Leonardo Imagination Fellowship
About the Fellowship
Leonardo and the Center for Science and the Imagination have concluded the Leonardo Imagination Fellowship Program for Fall 2020. The selected fellows participated in a prototype season of the fellowship. They joined a virtual program to explore experimental art-science innovation practices across multiple publishing and broadcast media platforms that imagine a regenerative, vibrant global future for all.
Fellows proposed and carried out hybrid creative projects and activities that integrated art and science for positive global impact aligned with the United Nations Sustainable Development Goals. The fellowship supported experimental work, especially across new and emerging media or publishing, to model new ways that art-science can advance resilience, justice, empathy, cooperation, generosity, trust and other qualities that make social systems and digital culture more human and more humane. The goal was not only to advance individual projects, but also to connect diverse communities of practice and interest together for dialogue, engagement and empowerment.
Meet the 2020 fellows!
UNESCO Futures Literacy Summit
From 8 to 12 December 2020, the High-Level Futures Literacy Summit provided testimonials from around the world about how being "futures-literate" changes what people see and do. From high ranking leaders in the public and private sector to activists, artists, students and professors, the Summit showed how people can become futures-literate and the impact that this has on all aspects of life, from dealing with COVID-19 to breaking the reproduction of oppression.
Nandita Kumar is a new-media artist who works at the intersection art, environmental science, technology, and community. She explores the elemental process through which human beings construct meaning from their experiences, by creating sensory narratives through the usage of data, sound, video/ animation and performance, smartphone apps, customized motherboards, solar/microwave sensors.
Nandita’s projects are heavily research-based that has lead her to become interested in “the data”, its representation, and explores methods of engaging audiences through these interactive installations. Her interest lies in propelling the human race towards a sustainable development, which not only focuses on environmental protection but also social development. Her process envisions a desirable future state for human societies in which living conditions and resource-use continue to meet human needs without undermining the "integrity, stability and beauty" of natural biotic systems. Nandita explores the impact of innovative technologies on human lives through her practice. She employs technology as though it were a natural element in an extended ecosystem. Her works as a result are hybrids, rooted simultaneously in human nature while a pervasive electronic layer is integrated seamlessly.
Nandita has shown in Pompidou, ZKM, Kiasma, KNMA, LACMA, REDCAT, ISEA, Jeu de Paume, Film Archive NY, NTAA, RedCat. “Ghar Pe/At Home” (2011-2012), a community art project she curated, has been documented online by Asian Art Archive (Hong Kong). She has also been a speaker at TEDx and MCA, Sydney.

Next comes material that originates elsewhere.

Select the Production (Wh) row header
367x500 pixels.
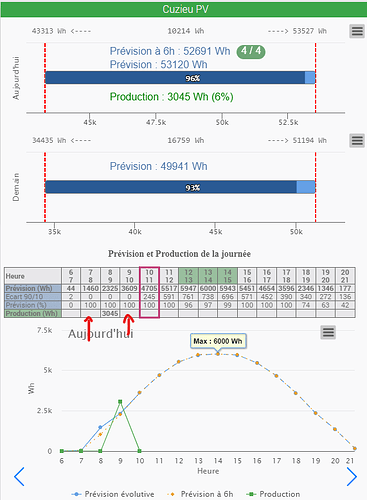pyautogui.click(x=33, y=313)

Melanie Valencia is an Andean, originally from Ambato, Ecuador. She is currently pursuing her interdisciplinary PhD in circular economy from both economics and engineering perspectives. Her research focuses on the social determinants of the circular economy, particularly on how the informal recycling sector can be included in this new model in Latin America. She has been working at the intersection of environmental engineering, climate change and social innovation. Most of her work has been related to sanitation and improving waste management in both technical and social aspects with projects in Ghana and Ecuador. She was named MIT Innovator Under 35 in 2016 for her work in CarboCycle, a biotech startup transforming organic waste into a palm oil substitute. She was also one of Project Drawdown’s research fellow to estimate the impact of scaling existing solutions to mitigate climate change. She has been organizer and speaker at multiple events, including Hacking Medicine MIT and Zero Waste Latin America.
Brook Thompson is a Yurok and Karuk Native from Northern California. Brook fights for water and Native American rights through speaking to groups and frontline activism. Brook was the 2019 American Indian Science and Engineering Society’s Region 1 representative. She has been an intern for the City of Portland’s Bureau of Environmental Services and the Senate Committee on Indian Affairs in D.C. In 2017 Brook was awarded the American Indian Graduate Center’s Undergraduate student of the year and in 2020 she was won Unity’s 25 Under 25 award. At the moment Brook is in an MS environmental engineering program at Stanford University. Current fights for Miss Thompson include undamming the Klamath River, denying the Jordan-Cove LNG pipeline, and supporting women and Natives in STEM fields. Miss Thompson’s goal is to bring together water rights and Native American knowledge through engineering, public policy, and social action.